**Given records:**
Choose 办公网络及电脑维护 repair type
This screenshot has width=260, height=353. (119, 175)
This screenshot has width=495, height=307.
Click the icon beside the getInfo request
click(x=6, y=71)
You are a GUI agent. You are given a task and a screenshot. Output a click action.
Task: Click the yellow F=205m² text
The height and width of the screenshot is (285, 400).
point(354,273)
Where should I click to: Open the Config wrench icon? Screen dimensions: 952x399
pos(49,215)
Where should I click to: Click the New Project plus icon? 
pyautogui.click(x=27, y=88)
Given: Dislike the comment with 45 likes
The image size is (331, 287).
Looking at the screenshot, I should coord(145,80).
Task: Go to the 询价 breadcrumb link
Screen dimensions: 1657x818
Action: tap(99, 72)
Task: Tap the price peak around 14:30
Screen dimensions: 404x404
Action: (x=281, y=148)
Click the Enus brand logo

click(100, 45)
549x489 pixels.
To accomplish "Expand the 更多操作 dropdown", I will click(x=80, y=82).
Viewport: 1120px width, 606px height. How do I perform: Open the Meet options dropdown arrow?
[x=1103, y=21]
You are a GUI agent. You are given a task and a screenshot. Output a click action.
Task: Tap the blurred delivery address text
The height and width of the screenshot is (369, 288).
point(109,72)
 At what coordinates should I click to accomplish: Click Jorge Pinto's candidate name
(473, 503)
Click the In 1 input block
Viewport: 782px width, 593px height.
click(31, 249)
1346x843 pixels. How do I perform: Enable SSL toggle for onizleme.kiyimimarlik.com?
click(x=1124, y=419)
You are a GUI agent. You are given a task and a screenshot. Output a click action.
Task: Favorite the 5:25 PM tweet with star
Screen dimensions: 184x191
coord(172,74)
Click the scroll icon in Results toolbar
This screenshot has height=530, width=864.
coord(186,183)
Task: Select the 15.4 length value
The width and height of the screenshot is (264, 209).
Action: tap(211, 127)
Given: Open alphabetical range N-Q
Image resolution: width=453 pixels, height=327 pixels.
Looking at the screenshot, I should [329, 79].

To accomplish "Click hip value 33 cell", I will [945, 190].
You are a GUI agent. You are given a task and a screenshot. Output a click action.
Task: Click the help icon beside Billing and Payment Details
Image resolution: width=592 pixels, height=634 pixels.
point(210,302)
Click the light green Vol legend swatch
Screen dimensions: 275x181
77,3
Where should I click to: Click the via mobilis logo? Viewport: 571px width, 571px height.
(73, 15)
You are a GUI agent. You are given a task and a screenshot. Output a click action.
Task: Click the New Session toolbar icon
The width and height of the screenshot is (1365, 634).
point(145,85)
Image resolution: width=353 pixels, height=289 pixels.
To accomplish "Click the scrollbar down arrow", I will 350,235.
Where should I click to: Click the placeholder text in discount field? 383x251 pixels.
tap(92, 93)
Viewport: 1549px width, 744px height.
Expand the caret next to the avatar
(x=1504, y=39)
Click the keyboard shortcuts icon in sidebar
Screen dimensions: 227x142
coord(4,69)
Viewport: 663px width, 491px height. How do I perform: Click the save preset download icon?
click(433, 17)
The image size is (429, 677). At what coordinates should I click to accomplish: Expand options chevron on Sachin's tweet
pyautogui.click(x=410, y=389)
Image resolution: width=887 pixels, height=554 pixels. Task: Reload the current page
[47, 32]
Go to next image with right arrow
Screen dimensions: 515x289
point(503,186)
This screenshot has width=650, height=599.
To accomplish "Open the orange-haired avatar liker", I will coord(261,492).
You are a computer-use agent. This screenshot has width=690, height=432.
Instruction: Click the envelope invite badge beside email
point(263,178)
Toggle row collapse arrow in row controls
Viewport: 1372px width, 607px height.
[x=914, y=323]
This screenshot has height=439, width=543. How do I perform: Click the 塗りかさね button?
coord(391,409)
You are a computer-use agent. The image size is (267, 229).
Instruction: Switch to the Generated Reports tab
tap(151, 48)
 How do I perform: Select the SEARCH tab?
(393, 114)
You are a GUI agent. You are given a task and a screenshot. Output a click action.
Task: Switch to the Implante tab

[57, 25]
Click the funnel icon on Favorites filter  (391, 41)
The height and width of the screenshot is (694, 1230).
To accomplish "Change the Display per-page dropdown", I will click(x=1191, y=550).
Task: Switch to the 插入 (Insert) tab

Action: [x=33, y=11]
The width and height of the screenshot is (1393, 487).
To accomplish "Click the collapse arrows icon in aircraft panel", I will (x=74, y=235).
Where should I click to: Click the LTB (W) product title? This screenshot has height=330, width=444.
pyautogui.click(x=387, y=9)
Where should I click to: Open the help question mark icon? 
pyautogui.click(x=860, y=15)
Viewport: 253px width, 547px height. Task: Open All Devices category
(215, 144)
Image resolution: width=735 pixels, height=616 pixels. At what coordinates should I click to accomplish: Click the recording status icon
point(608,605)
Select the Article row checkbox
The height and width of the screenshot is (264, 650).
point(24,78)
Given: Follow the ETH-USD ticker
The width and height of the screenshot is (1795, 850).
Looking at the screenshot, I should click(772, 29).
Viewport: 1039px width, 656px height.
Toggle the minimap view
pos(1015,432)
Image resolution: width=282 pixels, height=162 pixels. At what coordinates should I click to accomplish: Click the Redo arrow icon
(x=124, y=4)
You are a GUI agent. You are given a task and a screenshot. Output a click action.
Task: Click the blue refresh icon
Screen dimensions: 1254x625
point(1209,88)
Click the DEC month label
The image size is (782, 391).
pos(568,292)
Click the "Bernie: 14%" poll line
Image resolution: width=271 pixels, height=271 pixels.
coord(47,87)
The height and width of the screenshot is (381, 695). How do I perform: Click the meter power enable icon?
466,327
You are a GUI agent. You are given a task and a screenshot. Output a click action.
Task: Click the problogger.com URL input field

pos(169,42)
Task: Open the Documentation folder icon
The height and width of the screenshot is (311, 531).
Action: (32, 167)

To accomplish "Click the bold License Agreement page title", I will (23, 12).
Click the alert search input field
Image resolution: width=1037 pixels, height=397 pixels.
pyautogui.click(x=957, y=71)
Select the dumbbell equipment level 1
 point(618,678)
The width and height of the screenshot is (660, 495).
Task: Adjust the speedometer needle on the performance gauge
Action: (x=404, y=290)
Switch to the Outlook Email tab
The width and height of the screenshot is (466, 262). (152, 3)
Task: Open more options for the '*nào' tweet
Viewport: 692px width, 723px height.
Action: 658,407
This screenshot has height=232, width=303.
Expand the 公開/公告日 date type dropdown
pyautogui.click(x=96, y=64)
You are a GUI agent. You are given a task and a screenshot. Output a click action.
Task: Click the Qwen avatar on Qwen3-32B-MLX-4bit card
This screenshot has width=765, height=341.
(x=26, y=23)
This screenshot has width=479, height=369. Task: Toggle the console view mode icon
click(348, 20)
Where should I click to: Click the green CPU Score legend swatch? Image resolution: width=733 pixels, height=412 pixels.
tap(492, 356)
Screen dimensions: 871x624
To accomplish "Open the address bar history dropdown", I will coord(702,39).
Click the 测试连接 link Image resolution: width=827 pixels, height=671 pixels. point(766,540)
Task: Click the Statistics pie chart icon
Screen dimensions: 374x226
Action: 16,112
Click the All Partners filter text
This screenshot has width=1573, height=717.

**Stated problem:** Rewrite all the entries above with every "Viewport" swapped for "Window" and nothing else changed.

**Completed exercise:**
Choose 办公网络及电脑维护 repair type
This screenshot has width=260, height=353. (119, 175)
This screenshot has width=495, height=307.
Click the icon beside the getInfo request
click(x=6, y=71)
You are a GUI agent. You are given a task and a screenshot. Output a click action.
Task: Click the yellow F=205m² text
The height and width of the screenshot is (285, 400).
point(354,273)
Where should I click to: Open the Config wrench icon? Screen dimensions: 952x399
pos(49,215)
Where should I click to: Click the New Project plus icon? 
pyautogui.click(x=27, y=88)
Given: Dislike the comment with 45 likes
The image size is (331, 287).
Looking at the screenshot, I should coord(145,80).
Task: Go to the 询价 breadcrumb link
Screen dimensions: 1657x818
Action: tap(99, 72)
Task: Tap the price peak around 14:30
Screen dimensions: 404x404
Action: (x=281, y=148)
Click the Enus brand logo

click(100, 45)
549x489 pixels.
To accomplish "Expand the 更多操作 dropdown", I will click(x=80, y=82).
Window: 1120px width, 606px height. How do I perform: Open the Meet options dropdown arrow?
[x=1103, y=21]
You are a GUI agent. You are given a task and a screenshot. Output a click action.
Task: Tap the blurred delivery address text
The height and width of the screenshot is (369, 288).
point(109,72)
 At what coordinates should I click to accomplish: Click Jorge Pinto's candidate name
(473, 503)
Click the In 1 input block
Window: 782px width, 593px height.
click(31, 249)
1346x843 pixels. How do I perform: Enable SSL toggle for onizleme.kiyimimarlik.com?
click(x=1124, y=419)
You are a GUI agent. You are given a task and a screenshot. Output a click action.
Task: Favorite the 5:25 PM tweet with star
Screen dimensions: 184x191
coord(172,74)
Click the scroll icon in Results toolbar
This screenshot has height=530, width=864.
coord(186,183)
Task: Select the 15.4 length value
The width and height of the screenshot is (264, 209).
Action: tap(211, 127)
Given: Open alphabetical range N-Q
Image resolution: width=453 pixels, height=327 pixels.
Looking at the screenshot, I should [329, 79].

To accomplish "Click hip value 33 cell", I will [945, 190].
You are a GUI agent. You are given a task and a screenshot. Output a click action.
Task: Click the help icon beside Billing and Payment Details
Image resolution: width=592 pixels, height=634 pixels.
point(210,302)
Click the light green Vol legend swatch
Screen dimensions: 275x181
77,3
Where should I click to: Click the via mobilis logo? Window: 571px width, 571px height.
(73, 15)
You are a GUI agent. You are given a task and a screenshot. Output a click action.
Task: Click the New Session toolbar icon
The width and height of the screenshot is (1365, 634).
point(145,85)
Image resolution: width=353 pixels, height=289 pixels.
To accomplish "Click the scrollbar down arrow", I will 350,235.
Where should I click to: Click the placeholder text in discount field? 383x251 pixels.
tap(92, 93)
Window: 1549px width, 744px height.
Expand the caret next to the avatar
(x=1504, y=39)
Click the keyboard shortcuts icon in sidebar
Screen dimensions: 227x142
coord(4,69)
Window: 663px width, 491px height. How do I perform: Click the save preset download icon?
click(433, 17)
The image size is (429, 677). At what coordinates should I click to accomplish: Expand options chevron on Sachin's tweet
pyautogui.click(x=410, y=389)
Image resolution: width=887 pixels, height=554 pixels. Task: Reload the current page
[47, 32]
Go to next image with right arrow
Screen dimensions: 515x289
point(503,186)
This screenshot has width=650, height=599.
To accomplish "Open the orange-haired avatar liker", I will coord(261,492).
You are a computer-use agent. This screenshot has width=690, height=432.
Instruction: Click the envelope invite badge beside email
point(263,178)
Toggle row collapse arrow in row controls
Window: 1372px width, 607px height.
[x=914, y=323]
This screenshot has height=439, width=543. How do I perform: Click the 塗りかさね button?
coord(391,409)
You are a computer-use agent. The image size is (267, 229).
Instruction: Switch to the Generated Reports tab
tap(151, 48)
 How do I perform: Select the SEARCH tab?
(393, 114)
You are a GUI agent. You are given a task and a screenshot. Output a click action.
Task: Switch to the Implante tab

[57, 25]
Click the funnel icon on Favorites filter  (391, 41)
The height and width of the screenshot is (694, 1230).
To accomplish "Change the Display per-page dropdown", I will click(x=1191, y=550).
Task: Switch to the 插入 (Insert) tab

Action: [x=33, y=11]
The width and height of the screenshot is (1393, 487).
To accomplish "Click the collapse arrows icon in aircraft panel", I will (x=74, y=235).
Where should I click to: Click the LTB (W) product title? This screenshot has height=330, width=444.
pyautogui.click(x=387, y=9)
Where should I click to: Open the help question mark icon? 
pyautogui.click(x=860, y=15)
Window: 253px width, 547px height. Task: Open All Devices category
(215, 144)
Image resolution: width=735 pixels, height=616 pixels. At what coordinates should I click to accomplish: Click the recording status icon
point(608,605)
Select the Article row checkbox
The height and width of the screenshot is (264, 650).
point(24,78)
Given: Follow the ETH-USD ticker
The width and height of the screenshot is (1795, 850).
Looking at the screenshot, I should click(772, 29).
Window: 1039px width, 656px height.
Toggle the minimap view
pos(1015,432)
Image resolution: width=282 pixels, height=162 pixels. At what coordinates should I click to accomplish: Click the Redo arrow icon
(x=124, y=4)
You are a GUI agent. You are given a task and a screenshot. Output a click action.
Task: Click the blue refresh icon
Screen dimensions: 1254x625
point(1209,88)
Click the DEC month label
The image size is (782, 391).
pos(568,292)
Click the "Bernie: 14%" poll line
Image resolution: width=271 pixels, height=271 pixels.
coord(47,87)
The height and width of the screenshot is (381, 695). How do I perform: Click the meter power enable icon?
466,327
You are a GUI agent. You are given a task and a screenshot. Output a click action.
Task: Click the problogger.com URL input field

pos(169,42)
Task: Open the Documentation folder icon
The height and width of the screenshot is (311, 531).
Action: (32, 167)

To accomplish "Click the bold License Agreement page title", I will (23, 12).
Click the alert search input field
Image resolution: width=1037 pixels, height=397 pixels.
pyautogui.click(x=957, y=71)
Select the dumbbell equipment level 1
 point(618,678)
The width and height of the screenshot is (660, 495).
Task: Adjust the speedometer needle on the performance gauge
Action: (x=404, y=290)
Switch to the Outlook Email tab
The width and height of the screenshot is (466, 262). (152, 3)
Task: Open more options for the '*nào' tweet
Window: 692px width, 723px height.
Action: 658,407
This screenshot has height=232, width=303.
Expand the 公開/公告日 date type dropdown
pyautogui.click(x=96, y=64)
You are a GUI agent. You are given a task and a screenshot. Output a click action.
Task: Click the Qwen avatar on Qwen3-32B-MLX-4bit card
This screenshot has width=765, height=341.
(x=26, y=23)
This screenshot has width=479, height=369. Task: Toggle the console view mode icon
click(348, 20)
Where should I click to: Click the green CPU Score legend swatch? Image resolution: width=733 pixels, height=412 pixels.
tap(492, 356)
Screen dimensions: 871x624
To accomplish "Open the address bar history dropdown", I will coord(702,39).
Click the 测试连接 link Image resolution: width=827 pixels, height=671 pixels. point(766,540)
Task: Click the Statistics pie chart icon
Screen dimensions: 374x226
Action: 16,112
Click the All Partners filter text
This screenshot has width=1573, height=717.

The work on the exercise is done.